Loriinae Exotics - Environmental Enrichment

Diet and Nutrition

Lories are among the most specialized of all the parrots in their feeding habits. In the wild, they have adapted to feeding on nectar and pollen from flowers. They have a cluster of bristle or brush-like papillae on the end of their tongues that extend from a protective cover to collect the nectar and pollen during feeding. Additionally, most species of lories also feed on fruits, blossoms, buds, berries and some seeds and insects.

In captivity, there are probably as many lory diets as there are people who keep lories. But while most of these diets are probably adequate, some can be detrimental to the birds. For this reason, we prefer feeding a high quality, proven commercial lory nectar as the base of the diet. Avico Lory Life Nectar and Nekton Lori are the only two nectars we recommend. In addition to nectar, fruits and vegetables are an essential part of the lory diet.

Our lories are fed twice daily. It is our experience that multiple feedings in a day replicate the natural foraging behavior that birds would exhibit in the wild. The morning feeding consists of a fruit and vegetable puree.

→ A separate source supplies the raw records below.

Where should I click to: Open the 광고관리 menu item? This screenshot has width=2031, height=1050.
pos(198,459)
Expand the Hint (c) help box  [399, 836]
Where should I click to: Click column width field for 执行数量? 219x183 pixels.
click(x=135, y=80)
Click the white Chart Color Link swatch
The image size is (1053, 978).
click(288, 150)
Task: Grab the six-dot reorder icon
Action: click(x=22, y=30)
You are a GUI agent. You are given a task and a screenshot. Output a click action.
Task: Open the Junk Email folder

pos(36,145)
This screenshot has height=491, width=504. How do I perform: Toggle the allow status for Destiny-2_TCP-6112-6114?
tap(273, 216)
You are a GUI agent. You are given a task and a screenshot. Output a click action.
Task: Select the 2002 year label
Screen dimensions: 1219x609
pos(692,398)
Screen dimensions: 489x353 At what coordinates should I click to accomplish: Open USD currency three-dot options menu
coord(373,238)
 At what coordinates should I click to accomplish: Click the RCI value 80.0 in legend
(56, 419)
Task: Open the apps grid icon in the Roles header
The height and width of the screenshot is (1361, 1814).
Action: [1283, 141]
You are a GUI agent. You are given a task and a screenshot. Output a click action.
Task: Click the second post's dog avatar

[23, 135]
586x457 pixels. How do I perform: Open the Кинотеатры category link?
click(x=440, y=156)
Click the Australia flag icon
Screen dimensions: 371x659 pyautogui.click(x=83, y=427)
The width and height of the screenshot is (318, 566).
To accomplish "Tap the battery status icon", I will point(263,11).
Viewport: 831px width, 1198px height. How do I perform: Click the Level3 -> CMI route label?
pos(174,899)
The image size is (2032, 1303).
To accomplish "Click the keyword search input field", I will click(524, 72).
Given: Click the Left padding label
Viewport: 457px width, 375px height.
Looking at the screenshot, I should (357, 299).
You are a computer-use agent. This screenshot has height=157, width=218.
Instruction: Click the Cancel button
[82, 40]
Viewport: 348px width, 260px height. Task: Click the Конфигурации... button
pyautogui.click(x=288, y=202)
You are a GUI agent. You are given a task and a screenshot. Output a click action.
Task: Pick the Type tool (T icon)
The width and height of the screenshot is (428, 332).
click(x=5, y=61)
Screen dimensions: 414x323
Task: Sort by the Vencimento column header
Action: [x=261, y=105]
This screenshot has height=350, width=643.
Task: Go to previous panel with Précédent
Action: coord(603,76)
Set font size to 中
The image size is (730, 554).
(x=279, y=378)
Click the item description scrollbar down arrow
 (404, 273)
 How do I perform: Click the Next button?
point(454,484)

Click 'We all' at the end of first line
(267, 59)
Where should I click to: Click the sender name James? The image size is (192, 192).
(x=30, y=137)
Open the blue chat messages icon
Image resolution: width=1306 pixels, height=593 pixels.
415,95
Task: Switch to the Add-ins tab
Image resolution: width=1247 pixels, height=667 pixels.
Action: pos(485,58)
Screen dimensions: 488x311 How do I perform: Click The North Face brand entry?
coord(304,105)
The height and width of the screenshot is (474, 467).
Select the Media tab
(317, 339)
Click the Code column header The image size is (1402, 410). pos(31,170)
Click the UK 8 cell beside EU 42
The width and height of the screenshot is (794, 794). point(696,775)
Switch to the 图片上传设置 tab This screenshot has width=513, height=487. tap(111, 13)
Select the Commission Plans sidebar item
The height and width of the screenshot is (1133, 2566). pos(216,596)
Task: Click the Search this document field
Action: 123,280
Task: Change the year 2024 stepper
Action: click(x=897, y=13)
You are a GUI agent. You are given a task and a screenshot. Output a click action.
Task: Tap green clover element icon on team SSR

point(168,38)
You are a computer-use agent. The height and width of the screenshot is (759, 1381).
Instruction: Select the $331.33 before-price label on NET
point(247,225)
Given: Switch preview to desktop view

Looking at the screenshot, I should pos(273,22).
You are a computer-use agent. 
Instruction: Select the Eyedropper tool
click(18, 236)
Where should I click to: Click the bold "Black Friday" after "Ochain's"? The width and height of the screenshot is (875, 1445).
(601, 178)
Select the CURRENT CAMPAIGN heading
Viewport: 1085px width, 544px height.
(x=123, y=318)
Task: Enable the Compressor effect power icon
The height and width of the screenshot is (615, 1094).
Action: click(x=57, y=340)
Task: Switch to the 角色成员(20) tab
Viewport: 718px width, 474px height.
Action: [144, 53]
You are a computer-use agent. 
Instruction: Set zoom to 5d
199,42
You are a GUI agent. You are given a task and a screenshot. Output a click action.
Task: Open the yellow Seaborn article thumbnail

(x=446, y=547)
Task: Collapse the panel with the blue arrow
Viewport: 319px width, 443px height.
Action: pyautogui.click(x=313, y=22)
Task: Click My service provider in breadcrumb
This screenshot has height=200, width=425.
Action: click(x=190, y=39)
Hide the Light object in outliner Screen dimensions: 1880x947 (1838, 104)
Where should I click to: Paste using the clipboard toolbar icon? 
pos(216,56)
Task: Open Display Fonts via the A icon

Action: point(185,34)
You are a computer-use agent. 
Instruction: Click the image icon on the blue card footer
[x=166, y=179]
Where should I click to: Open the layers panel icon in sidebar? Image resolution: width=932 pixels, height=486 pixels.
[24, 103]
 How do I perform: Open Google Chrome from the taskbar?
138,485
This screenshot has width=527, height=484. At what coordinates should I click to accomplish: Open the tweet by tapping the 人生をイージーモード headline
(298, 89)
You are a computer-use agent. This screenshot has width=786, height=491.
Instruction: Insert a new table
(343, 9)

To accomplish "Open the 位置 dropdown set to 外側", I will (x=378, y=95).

We feed the produce as a puree for two reasons. First, this eliminates the possibility of discarded chunks of fruit lying underneath the cage, which could attract pests or grow mold. Second, the pureed diet allows us to add certain fruits or vegetables to the diet that the lories may not necessarily like, but are nutritionally superior to the more favored food.

Additional ingredients can be added to the fruit/vegetable puree. Occasionally, we alternately sprinkle human grade wheat germ, Avico Lory Life powder, live mealworms, and Avico Bugs n' Berries (an insectivore diet) to the puree and mix thoroughly. For variety, once or twice a week we replace the fruit/vegetable puree with cooked brown rice, lentils and split peas mixed with chopped fruits and vegetables and softened Mazuri  or ZuPreem parrot pellets.

The afternoon feeding consists of a commercial lory nectar, such as those suggested above. We feed 1/3 to 2/3 cup (100-200ml) of nectar per pair. Additionally, large chunks of favored produce are occasionally placed in the flights for the birds to eat and play with (see the Enrichment Page).